Despite reduced commercial lending rates, private sector borrowing from the banking system weakened in the fourth quarter of 2017, an indication that interest rates remain a threat to many businesses.
In December last year, the Reserve Bank of Malawi (RBM) reduced the policy rate—the rate at which commercial banks borrow from the central bank as the lender of last resort—to 16 percent, as compared to 24 percent in December 2016.
The falling interest rates—holding other factors constant—were expected to improve credit by the private sector, thereby improving economic activity.
According to RBM 2017 Fourth Quarter Financial and Economic Review, private sector lending dropped by K1.8 billion to K409.8 billion at the end of the fourth quarter of 2017.
The fall in private sector credit was reflected in mortgages, commercial and industrial loans and household loans which decreased by K6.4 billion, K2.8 billion and K2.0 billion to K32.4 billion, K157.9 billion and K125.0 billion, respectively.
Announcing the policy rate reduction in Lilongwe in December, RBM governor Dalitso Kabambe said a large interest rate spread—the gap between the interest rate charged on loans and interest charged on savings—is an indication of inefficiency in commercial banks.
He urged banks to restructure themselves so that they offer loans at low cost without affecting their operating profits.
“High spread entails inefficiency. What this entails for commercial banks is that they need to improve on their cost structures and restructure themselves. Sometimes we need to relook at the bonuses, dividends and salaries,” he said.
The cost of funds, according to Bankers Association of Malawi (BAM) is affected by the cost of deposits, the liquidity reserve and cash in treasury, operating costs and non-performing loans, among others.
In an earlier interview, Small and Medium Enterprises Association of Malawi (Smea) president James Chiutsi said the interest rates are still too high for the small and medium business community.
“The rates are still high, worse enough for starts. We wish they were even lower.
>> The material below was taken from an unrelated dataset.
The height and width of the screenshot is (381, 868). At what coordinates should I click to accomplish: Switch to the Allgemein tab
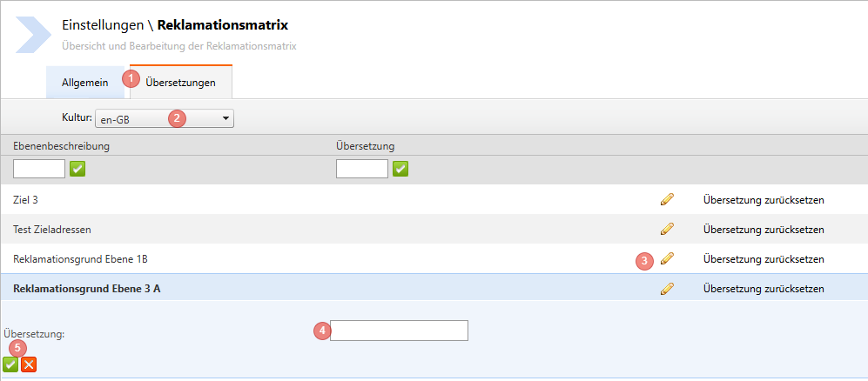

It is still tough for the cost of capital to be above 20 percent,” he said.
In terms of economic sectors, the fall in private sector credit highlighted decreases in loans to manufacturing sector (K10.3 billion), financial services sector (K2.8 billion) and wholesale and retail trade sector (K2.5 billion).
In contrast, increases in credit were recorded in agriculture sector (K14.2 billion), electricity, gas, water and energy sector (K2.0 billion), community services sector (K1.4 billion) and restaurants and hotels sector (K1.0 billion).
The above, notwithstanding wholesale and retail trade sector, accounted for the largest proportion of the outstanding loan stock at 26.1 percent.
Agriculture, manufacturing and community services sectors accounted for 25.3 percent, 17.9 percent and 11.1 percent of the total private sector credit, respectively.